# What you have to do:
As written and without pictures, set down the lines from the one that contains "Click the video recording icon in sidebar" through the end of the data.
*** Begin section ***
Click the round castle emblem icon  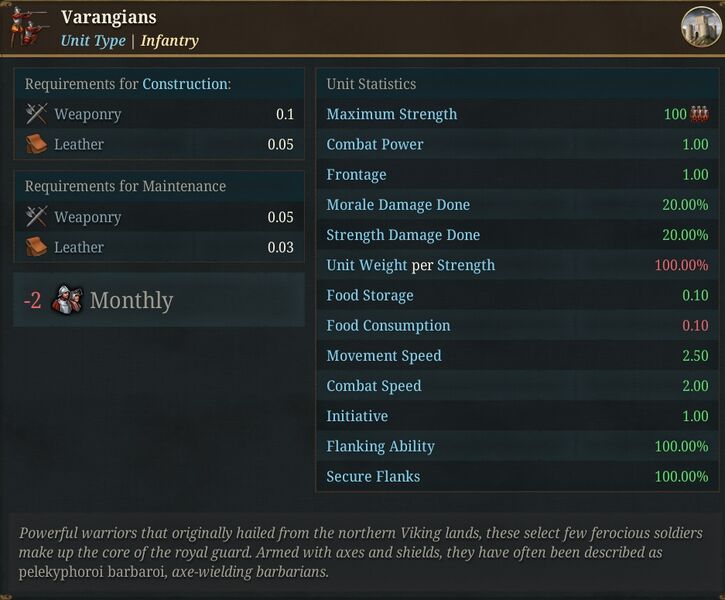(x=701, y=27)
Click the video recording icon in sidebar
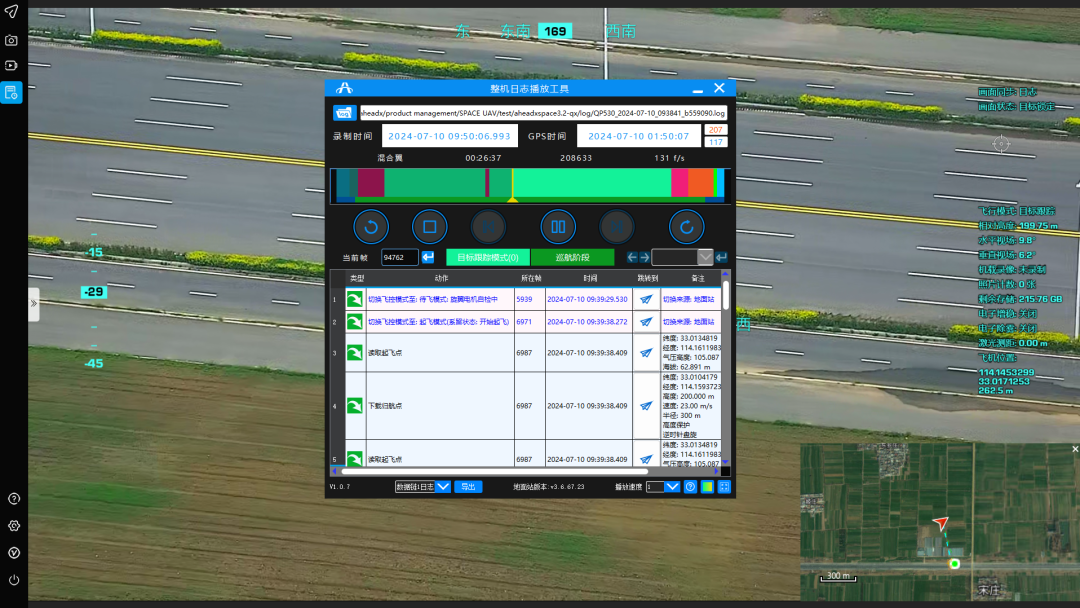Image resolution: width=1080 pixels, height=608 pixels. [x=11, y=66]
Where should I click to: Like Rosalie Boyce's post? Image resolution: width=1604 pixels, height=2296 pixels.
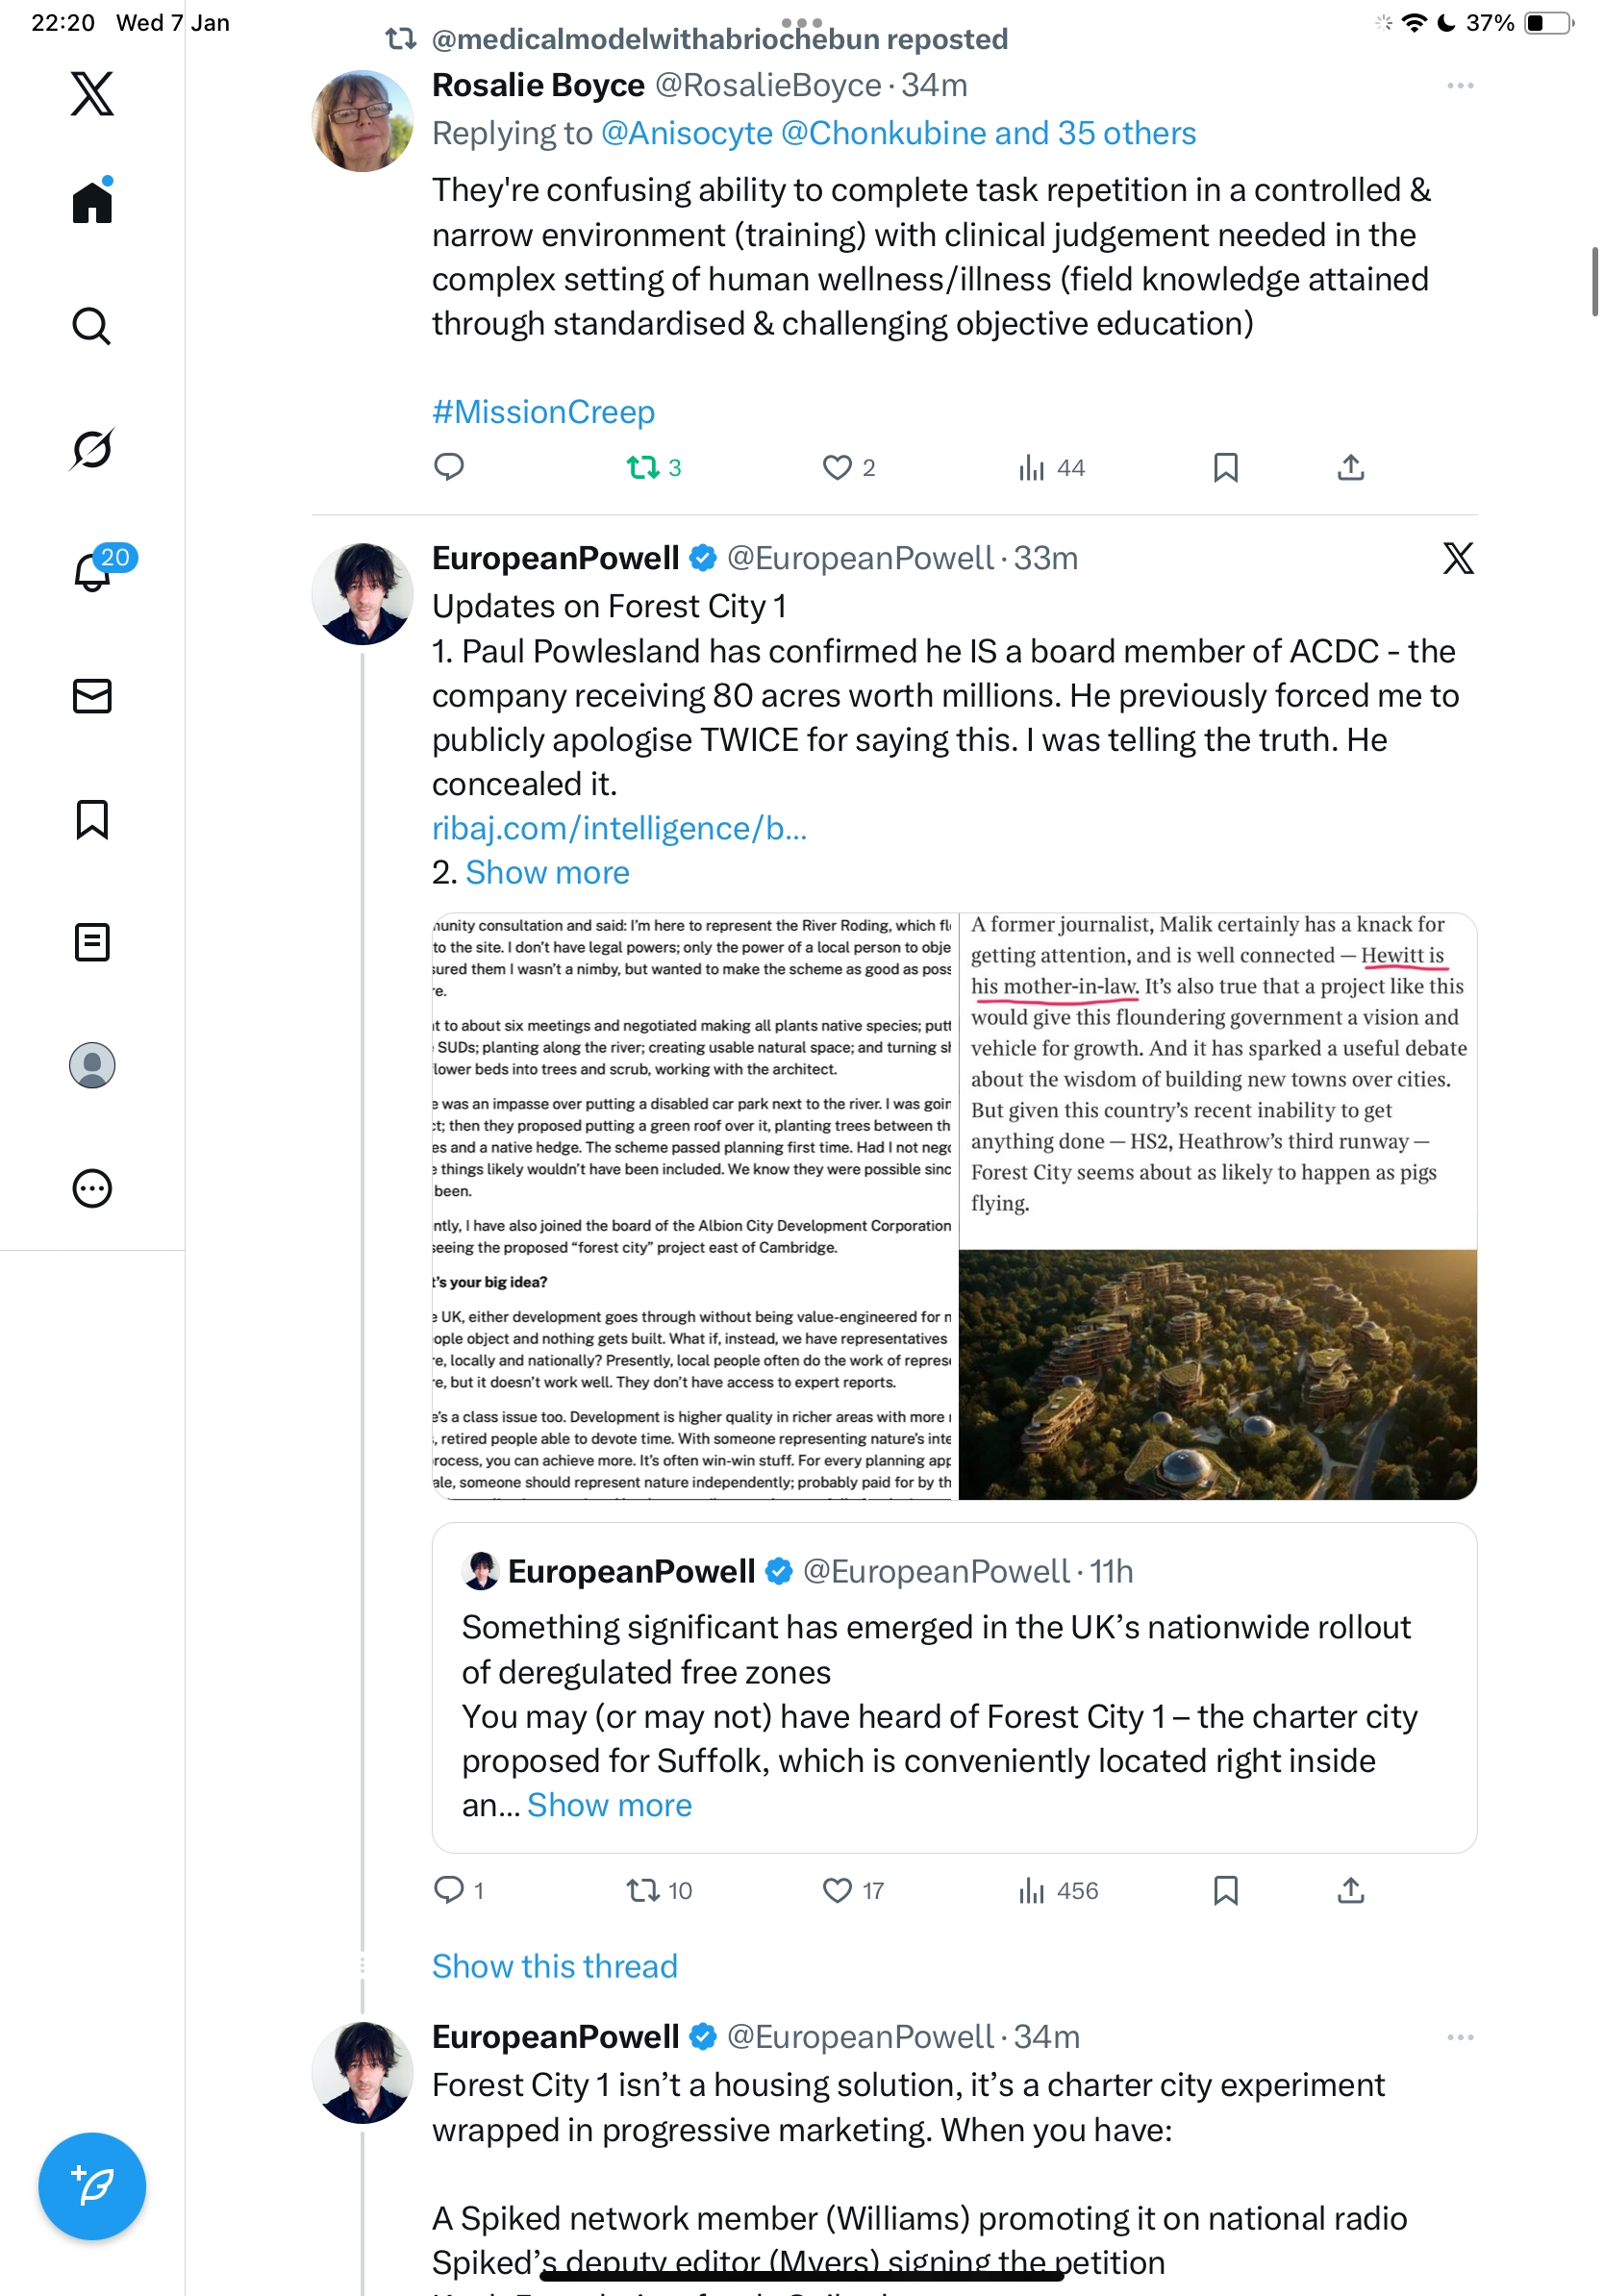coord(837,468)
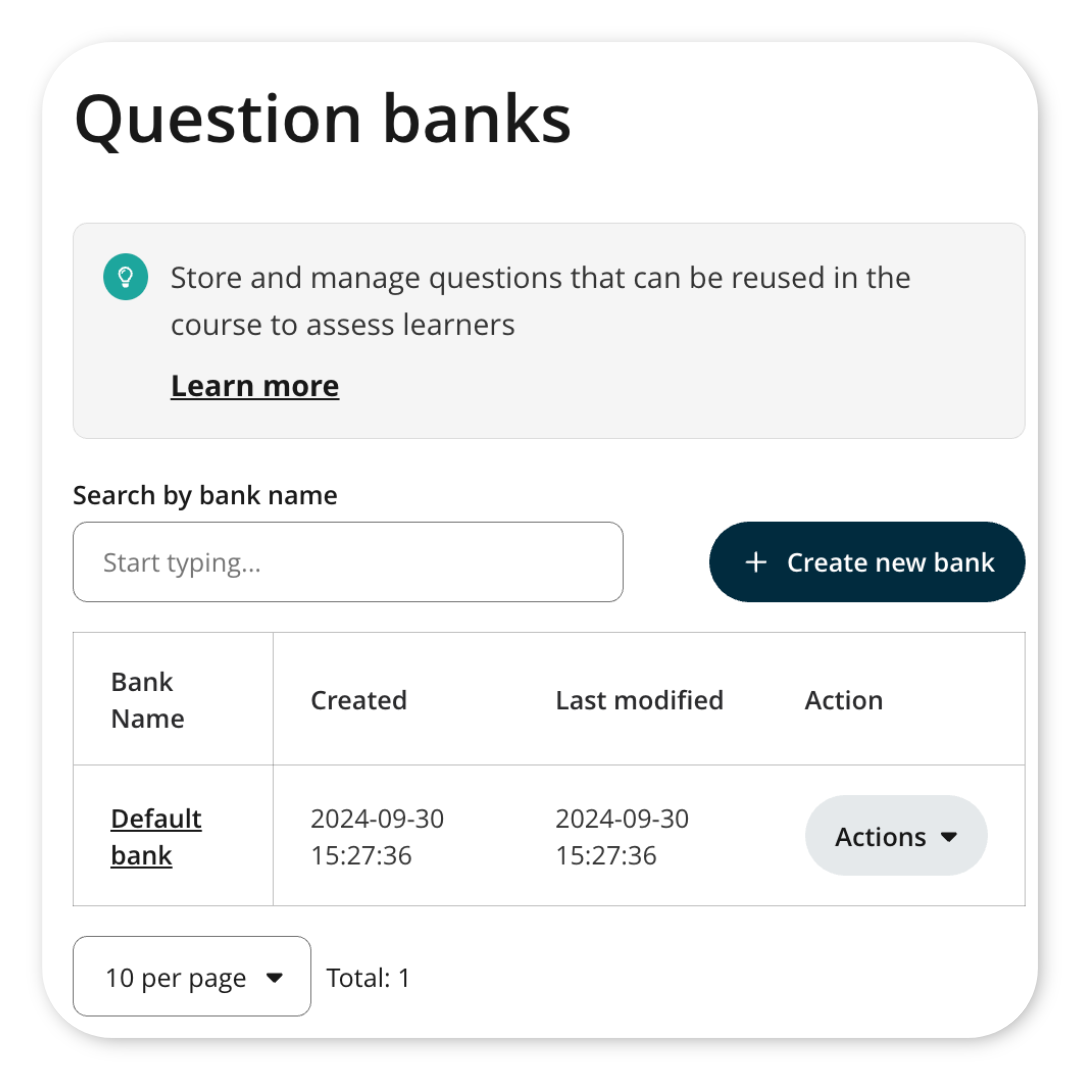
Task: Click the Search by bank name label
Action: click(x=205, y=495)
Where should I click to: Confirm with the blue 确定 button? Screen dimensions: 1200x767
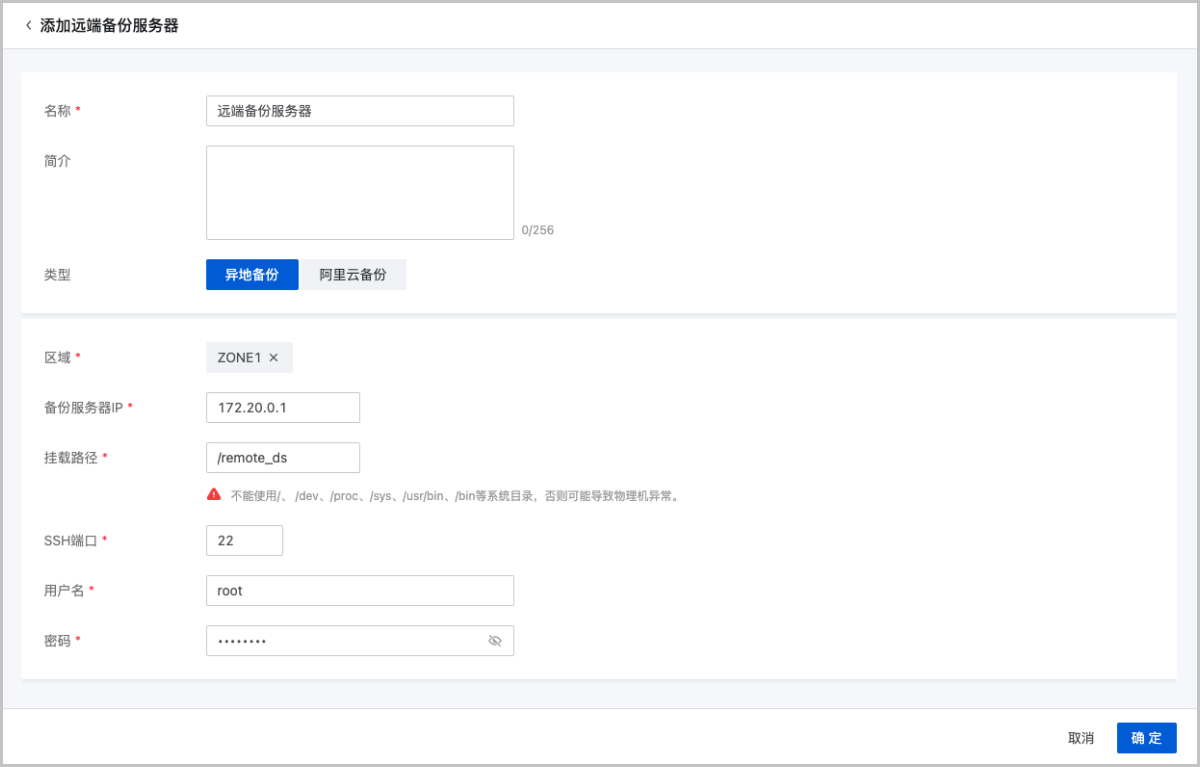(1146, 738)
*** End section ***
# Solution:
Click the video recording icon in sidebar
Image resolution: width=1080 pixels, height=608 pixels. [x=11, y=66]
Where should I click to: Like Rosalie Boyce's post? Image resolution: width=1604 pixels, height=2296 pixels.
coord(837,468)
Task: Click the Search by bank name label
Action: click(x=205, y=495)
Where should I click to: Confirm with the blue 确定 button? Screen dimensions: 1200x767
(1146, 738)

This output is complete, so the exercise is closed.